In RSA, exponents are small, so the encryption/decryption can be done quickly. Here, exponent is of the form $2^t$, where $t$ is very large. For example, consider RSA 2048 - exponents have at most 2048 bits. If you set $2^t=2048=2^{11}$, then to solve this puzzle one will need to do only 2048 squarings, roughly the same as you need to do a decryption in RSA. But if you set $t=2^{128}$, then one will need to do $2^{128}$ squarings, which is far outside from current computational powers.
But if you can factorize the number, then you know the order of the group and can reduce exponent modulo this order: $a^{2^t} = a^{2^t mod \phi(n)}$.
Similarity with RSA is that both problems are based on exponentiation in so-called "RSA" group (multiplication mod $pq$) and both used the fact that for an attacker the group order is unknown.

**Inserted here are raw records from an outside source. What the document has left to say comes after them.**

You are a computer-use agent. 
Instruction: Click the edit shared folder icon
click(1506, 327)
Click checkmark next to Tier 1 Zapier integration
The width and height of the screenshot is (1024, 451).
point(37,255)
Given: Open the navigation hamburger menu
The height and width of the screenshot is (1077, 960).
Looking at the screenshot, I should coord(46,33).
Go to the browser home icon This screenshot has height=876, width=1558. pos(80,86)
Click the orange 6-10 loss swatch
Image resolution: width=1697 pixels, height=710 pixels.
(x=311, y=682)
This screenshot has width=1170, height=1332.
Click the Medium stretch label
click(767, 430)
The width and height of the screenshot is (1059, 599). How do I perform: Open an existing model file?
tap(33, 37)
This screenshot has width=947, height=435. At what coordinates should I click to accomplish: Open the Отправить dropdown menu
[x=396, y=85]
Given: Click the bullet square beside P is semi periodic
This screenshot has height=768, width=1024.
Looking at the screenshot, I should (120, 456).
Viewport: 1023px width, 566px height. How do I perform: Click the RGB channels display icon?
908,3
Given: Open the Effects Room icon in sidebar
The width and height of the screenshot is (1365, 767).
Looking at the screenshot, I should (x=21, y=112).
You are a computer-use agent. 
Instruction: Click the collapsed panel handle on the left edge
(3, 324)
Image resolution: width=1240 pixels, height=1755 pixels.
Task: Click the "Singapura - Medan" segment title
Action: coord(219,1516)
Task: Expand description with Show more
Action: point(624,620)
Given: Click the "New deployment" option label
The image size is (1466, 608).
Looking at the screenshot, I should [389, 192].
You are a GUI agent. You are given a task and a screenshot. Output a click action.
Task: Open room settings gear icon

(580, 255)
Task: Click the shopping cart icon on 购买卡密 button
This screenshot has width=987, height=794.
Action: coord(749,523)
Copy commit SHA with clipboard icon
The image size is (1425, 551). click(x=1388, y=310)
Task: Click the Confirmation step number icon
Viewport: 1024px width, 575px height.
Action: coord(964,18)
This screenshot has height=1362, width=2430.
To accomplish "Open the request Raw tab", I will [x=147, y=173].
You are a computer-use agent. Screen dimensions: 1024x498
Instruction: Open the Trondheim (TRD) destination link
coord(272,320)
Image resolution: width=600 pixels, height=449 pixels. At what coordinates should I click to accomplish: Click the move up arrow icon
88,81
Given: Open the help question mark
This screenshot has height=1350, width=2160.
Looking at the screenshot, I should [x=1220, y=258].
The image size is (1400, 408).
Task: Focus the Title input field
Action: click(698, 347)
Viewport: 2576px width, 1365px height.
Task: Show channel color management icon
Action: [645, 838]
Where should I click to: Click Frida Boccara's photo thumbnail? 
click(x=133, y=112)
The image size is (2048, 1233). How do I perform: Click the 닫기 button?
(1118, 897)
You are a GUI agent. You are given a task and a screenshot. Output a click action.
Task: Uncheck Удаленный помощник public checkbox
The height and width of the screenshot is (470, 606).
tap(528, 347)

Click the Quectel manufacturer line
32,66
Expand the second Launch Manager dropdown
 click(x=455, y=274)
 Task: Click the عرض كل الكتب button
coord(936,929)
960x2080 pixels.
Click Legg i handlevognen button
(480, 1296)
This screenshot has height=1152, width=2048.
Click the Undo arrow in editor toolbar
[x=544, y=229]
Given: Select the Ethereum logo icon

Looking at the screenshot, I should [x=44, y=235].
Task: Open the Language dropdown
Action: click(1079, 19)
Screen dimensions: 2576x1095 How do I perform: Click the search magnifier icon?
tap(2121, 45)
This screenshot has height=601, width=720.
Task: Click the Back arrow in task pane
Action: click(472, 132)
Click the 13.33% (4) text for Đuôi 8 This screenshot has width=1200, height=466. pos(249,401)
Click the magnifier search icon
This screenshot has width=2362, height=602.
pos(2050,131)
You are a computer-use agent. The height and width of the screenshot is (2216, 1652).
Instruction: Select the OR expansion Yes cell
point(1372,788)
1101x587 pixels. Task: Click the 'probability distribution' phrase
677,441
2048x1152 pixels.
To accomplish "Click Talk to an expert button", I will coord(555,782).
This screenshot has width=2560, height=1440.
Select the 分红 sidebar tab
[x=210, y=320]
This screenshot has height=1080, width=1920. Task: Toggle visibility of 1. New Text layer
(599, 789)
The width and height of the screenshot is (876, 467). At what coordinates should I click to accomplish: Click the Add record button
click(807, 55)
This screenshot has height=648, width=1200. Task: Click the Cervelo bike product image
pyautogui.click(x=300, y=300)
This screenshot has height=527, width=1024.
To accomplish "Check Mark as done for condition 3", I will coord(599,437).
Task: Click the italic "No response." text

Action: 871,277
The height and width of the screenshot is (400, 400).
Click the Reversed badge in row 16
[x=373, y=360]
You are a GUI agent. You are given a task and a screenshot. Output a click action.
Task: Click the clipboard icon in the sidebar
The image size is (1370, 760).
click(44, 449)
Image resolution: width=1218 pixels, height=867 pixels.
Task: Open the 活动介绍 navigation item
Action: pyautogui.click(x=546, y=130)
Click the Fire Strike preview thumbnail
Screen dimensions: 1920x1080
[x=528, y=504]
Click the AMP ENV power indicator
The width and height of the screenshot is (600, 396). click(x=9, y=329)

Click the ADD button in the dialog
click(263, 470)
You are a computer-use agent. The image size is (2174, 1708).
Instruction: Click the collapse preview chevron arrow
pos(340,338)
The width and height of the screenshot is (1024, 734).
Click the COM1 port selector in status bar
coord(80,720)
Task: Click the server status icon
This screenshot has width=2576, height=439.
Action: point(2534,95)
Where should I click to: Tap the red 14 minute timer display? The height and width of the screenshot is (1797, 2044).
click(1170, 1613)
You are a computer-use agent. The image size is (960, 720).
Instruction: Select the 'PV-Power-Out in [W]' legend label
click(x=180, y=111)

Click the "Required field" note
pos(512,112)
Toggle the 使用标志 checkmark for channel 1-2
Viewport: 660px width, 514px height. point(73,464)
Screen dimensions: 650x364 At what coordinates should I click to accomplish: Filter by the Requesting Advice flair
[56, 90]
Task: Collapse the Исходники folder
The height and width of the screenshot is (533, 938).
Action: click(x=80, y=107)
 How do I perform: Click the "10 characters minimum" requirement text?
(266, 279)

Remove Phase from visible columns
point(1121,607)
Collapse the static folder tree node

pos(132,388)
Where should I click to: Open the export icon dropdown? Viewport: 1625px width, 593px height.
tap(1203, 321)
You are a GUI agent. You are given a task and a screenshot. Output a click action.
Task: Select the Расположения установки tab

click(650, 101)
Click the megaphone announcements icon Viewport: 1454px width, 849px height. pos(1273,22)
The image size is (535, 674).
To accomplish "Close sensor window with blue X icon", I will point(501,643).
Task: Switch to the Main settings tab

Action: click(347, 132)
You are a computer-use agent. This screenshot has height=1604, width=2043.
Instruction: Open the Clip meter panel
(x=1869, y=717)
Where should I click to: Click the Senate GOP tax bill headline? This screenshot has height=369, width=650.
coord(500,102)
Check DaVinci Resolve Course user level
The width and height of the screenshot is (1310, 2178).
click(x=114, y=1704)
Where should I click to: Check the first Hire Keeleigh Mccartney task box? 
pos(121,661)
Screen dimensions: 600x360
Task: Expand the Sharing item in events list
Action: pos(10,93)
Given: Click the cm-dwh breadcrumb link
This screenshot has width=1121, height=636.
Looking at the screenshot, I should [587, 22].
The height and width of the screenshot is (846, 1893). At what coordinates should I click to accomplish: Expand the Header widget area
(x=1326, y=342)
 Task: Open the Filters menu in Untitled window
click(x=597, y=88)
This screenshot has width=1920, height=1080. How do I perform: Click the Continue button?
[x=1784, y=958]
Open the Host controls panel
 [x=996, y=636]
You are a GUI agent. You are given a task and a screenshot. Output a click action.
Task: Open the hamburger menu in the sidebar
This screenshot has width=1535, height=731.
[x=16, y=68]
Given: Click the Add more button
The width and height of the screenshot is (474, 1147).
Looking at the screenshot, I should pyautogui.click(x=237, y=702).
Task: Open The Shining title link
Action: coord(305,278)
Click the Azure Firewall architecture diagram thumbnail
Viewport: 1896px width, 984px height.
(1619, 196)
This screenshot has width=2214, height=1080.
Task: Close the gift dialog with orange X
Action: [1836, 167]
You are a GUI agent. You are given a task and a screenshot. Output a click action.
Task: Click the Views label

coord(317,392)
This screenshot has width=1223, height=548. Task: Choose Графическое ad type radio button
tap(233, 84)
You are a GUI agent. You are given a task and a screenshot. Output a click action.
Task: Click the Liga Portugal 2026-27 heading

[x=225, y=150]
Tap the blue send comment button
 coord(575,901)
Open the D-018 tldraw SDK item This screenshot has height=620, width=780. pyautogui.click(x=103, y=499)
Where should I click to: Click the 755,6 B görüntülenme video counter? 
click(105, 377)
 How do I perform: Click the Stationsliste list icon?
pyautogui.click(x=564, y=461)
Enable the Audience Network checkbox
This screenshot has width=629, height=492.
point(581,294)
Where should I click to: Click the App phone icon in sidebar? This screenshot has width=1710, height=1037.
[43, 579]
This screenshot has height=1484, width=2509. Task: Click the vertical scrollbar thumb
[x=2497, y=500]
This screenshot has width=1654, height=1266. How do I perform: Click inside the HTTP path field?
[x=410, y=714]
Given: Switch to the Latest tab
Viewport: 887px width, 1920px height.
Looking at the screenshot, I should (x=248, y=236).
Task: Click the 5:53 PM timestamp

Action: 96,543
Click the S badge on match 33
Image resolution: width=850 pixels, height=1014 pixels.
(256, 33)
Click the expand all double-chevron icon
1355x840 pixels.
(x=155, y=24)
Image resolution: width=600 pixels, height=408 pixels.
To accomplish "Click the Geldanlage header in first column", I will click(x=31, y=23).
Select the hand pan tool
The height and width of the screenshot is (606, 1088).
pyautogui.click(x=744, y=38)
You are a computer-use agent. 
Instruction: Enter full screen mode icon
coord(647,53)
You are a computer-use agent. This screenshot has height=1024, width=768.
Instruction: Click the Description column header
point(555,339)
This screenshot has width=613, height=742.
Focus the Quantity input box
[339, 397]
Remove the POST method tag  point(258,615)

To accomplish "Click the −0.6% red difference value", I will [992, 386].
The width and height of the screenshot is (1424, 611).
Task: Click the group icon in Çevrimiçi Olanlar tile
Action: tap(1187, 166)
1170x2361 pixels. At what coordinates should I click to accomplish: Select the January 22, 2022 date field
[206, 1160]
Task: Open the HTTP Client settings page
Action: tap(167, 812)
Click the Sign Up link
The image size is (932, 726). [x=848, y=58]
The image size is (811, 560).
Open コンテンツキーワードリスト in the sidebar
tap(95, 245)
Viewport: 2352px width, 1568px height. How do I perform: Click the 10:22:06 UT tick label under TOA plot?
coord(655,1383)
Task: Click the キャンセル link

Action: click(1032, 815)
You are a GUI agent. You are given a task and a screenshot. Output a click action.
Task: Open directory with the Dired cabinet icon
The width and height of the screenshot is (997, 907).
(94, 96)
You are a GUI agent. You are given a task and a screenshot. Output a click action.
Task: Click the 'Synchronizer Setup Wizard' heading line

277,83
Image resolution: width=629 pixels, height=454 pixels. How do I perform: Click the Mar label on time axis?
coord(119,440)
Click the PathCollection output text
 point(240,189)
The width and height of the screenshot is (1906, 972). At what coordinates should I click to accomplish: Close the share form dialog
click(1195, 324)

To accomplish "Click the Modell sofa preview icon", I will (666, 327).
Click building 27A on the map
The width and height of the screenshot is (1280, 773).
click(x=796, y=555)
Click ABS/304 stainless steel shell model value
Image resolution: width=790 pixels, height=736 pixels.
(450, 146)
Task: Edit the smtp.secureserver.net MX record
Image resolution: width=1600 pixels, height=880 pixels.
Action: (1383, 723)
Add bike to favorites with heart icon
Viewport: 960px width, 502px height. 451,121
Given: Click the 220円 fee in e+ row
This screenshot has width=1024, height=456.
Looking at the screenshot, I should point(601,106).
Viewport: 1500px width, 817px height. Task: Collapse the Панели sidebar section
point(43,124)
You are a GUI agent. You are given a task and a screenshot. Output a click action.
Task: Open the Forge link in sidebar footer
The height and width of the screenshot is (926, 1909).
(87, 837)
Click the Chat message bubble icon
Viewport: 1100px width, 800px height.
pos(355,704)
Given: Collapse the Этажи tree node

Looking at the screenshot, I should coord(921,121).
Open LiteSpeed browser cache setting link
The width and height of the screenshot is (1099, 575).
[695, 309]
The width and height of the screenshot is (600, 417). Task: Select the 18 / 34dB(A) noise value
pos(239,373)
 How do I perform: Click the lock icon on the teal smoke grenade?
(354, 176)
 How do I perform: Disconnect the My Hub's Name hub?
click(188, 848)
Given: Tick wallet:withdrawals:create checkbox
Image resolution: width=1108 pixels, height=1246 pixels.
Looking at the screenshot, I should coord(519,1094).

For choice of primes numbers I recommend to read the wiki article. In brief, the primes should have the same size in bits and each of the primes should be of the form $p=2q+1$, where $q$ is some another prime, to defend from Pollard's p-1 method. Also $p+1$ must also have large prime factors, to defend from Pollard's p+1 method. If you choose primes randomly of the form $p=2q+1$ then everything will be fine. Actually if you simply choose random primes of specified size (as done in the article) then chances that it is breakable are very negligible.